◆ **Dataset records**
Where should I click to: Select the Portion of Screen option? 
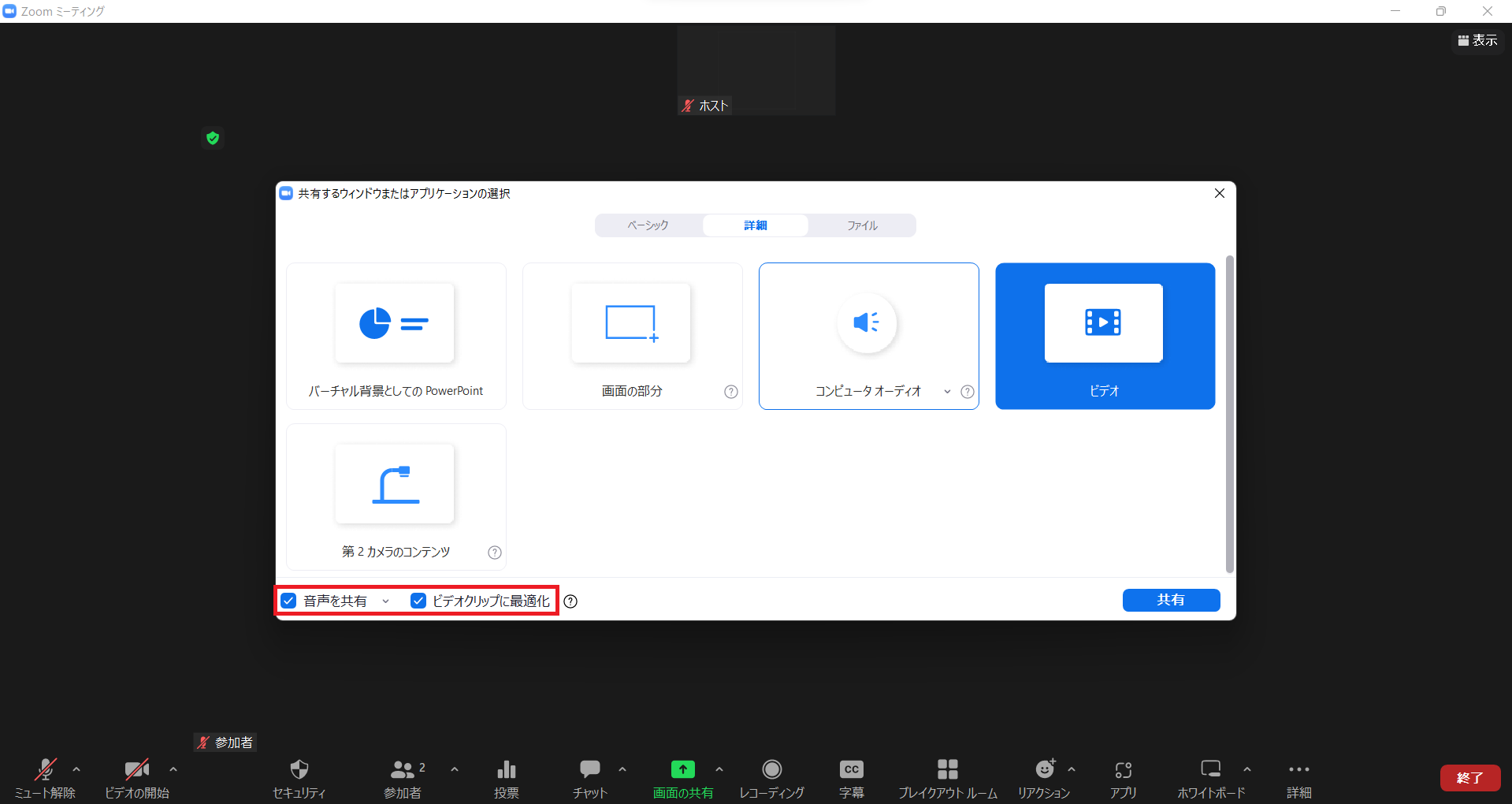coord(632,336)
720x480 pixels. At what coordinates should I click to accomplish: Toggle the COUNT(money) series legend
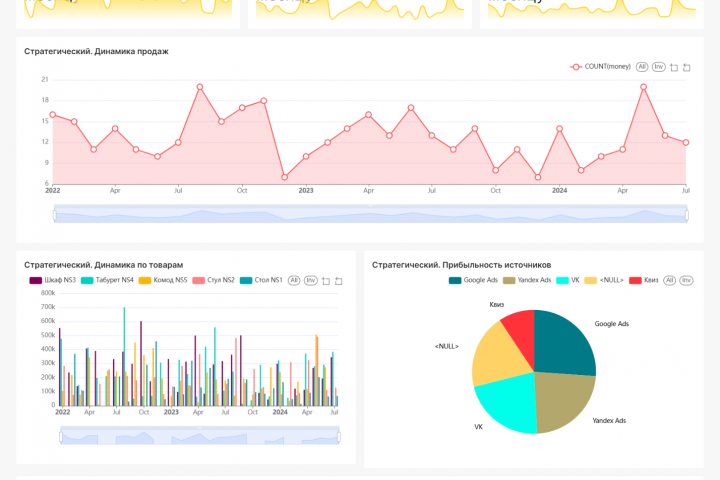pos(601,67)
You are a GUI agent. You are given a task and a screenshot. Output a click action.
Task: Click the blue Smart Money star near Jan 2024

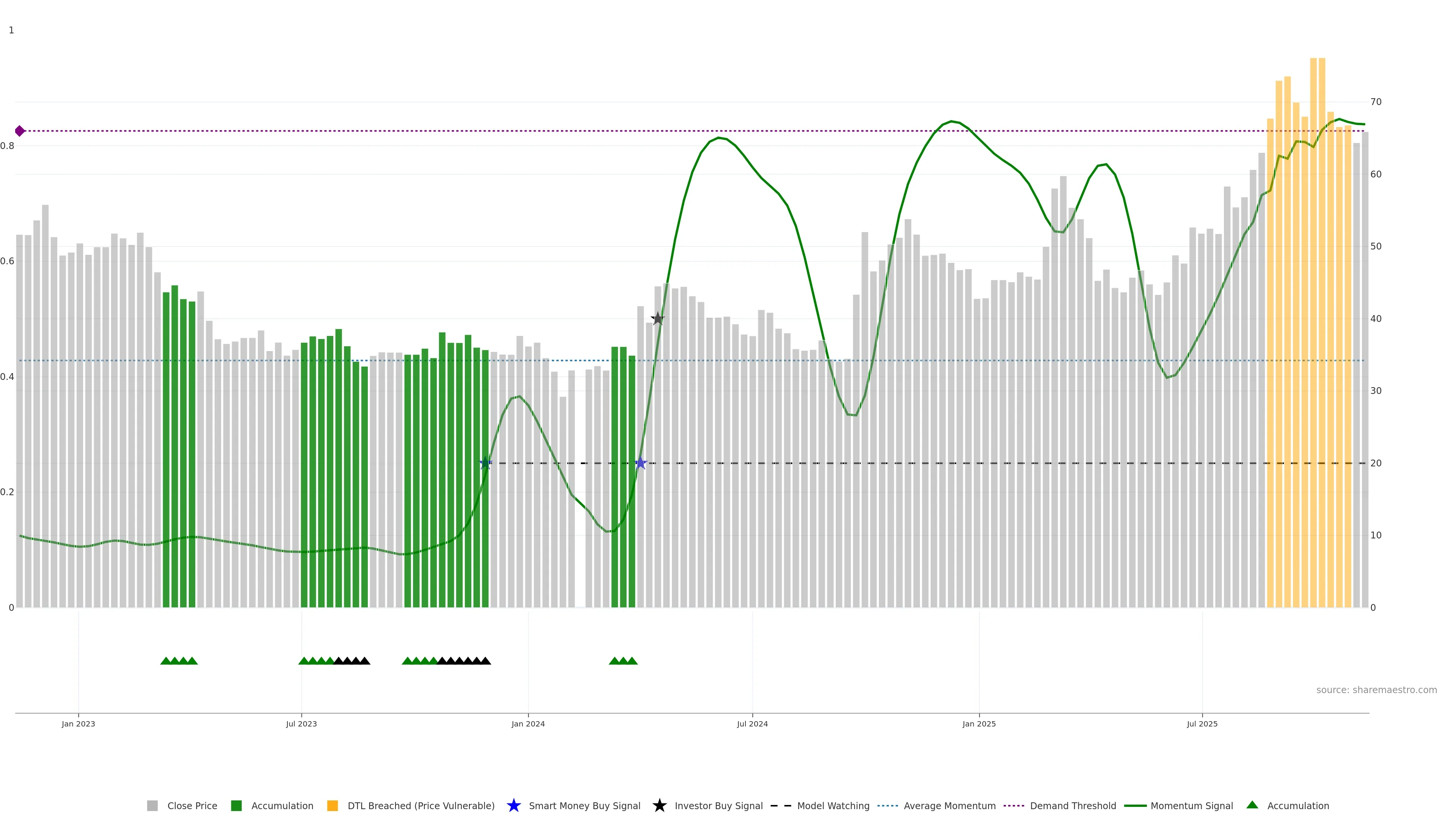click(485, 463)
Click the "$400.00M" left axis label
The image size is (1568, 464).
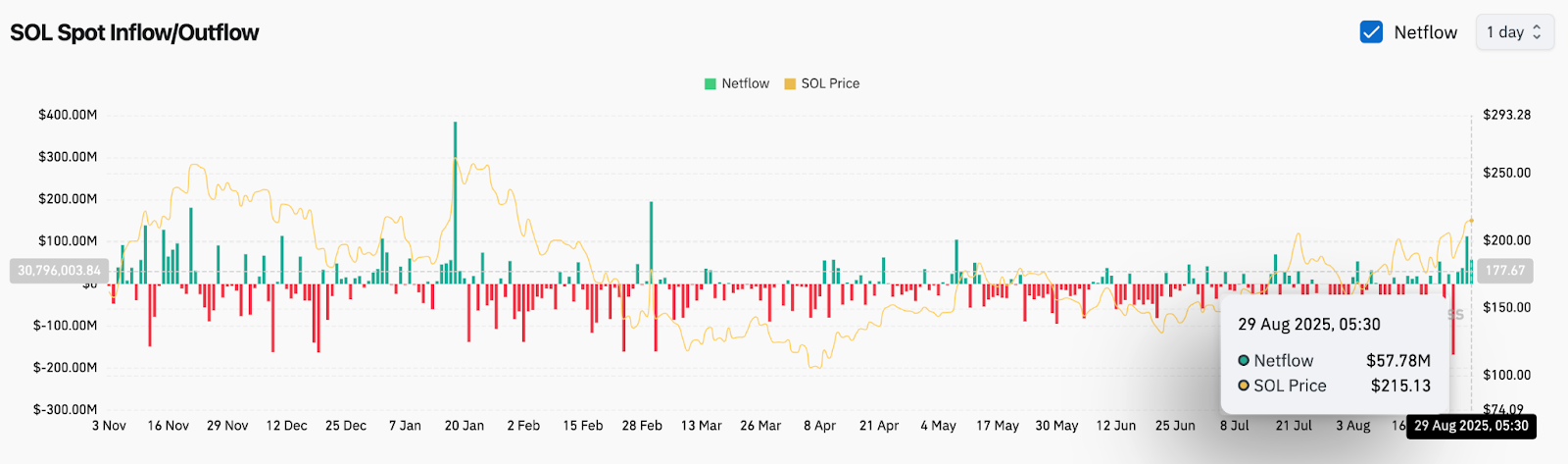68,115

◆ **Goal**
Rewrite the material above as a numbered list with one line per item, skipping blank lines and omitting the pictures.

◆ **The output**
1. Where should I click to: Select the Portion of Screen option? 
2. coord(632,336)
3. 720x480 pixels. At what coordinates should I click to accomplish: Toggle the COUNT(money) series legend
4. pos(601,67)
5. You are a GUI agent. You are given a task and a screenshot. Output a click action.
6. Task: Click the blue Smart Money star near Jan 2024
7. click(485, 463)
8. Click the "$400.00M" left axis label
9. The image size is (1568, 464).
10. 68,115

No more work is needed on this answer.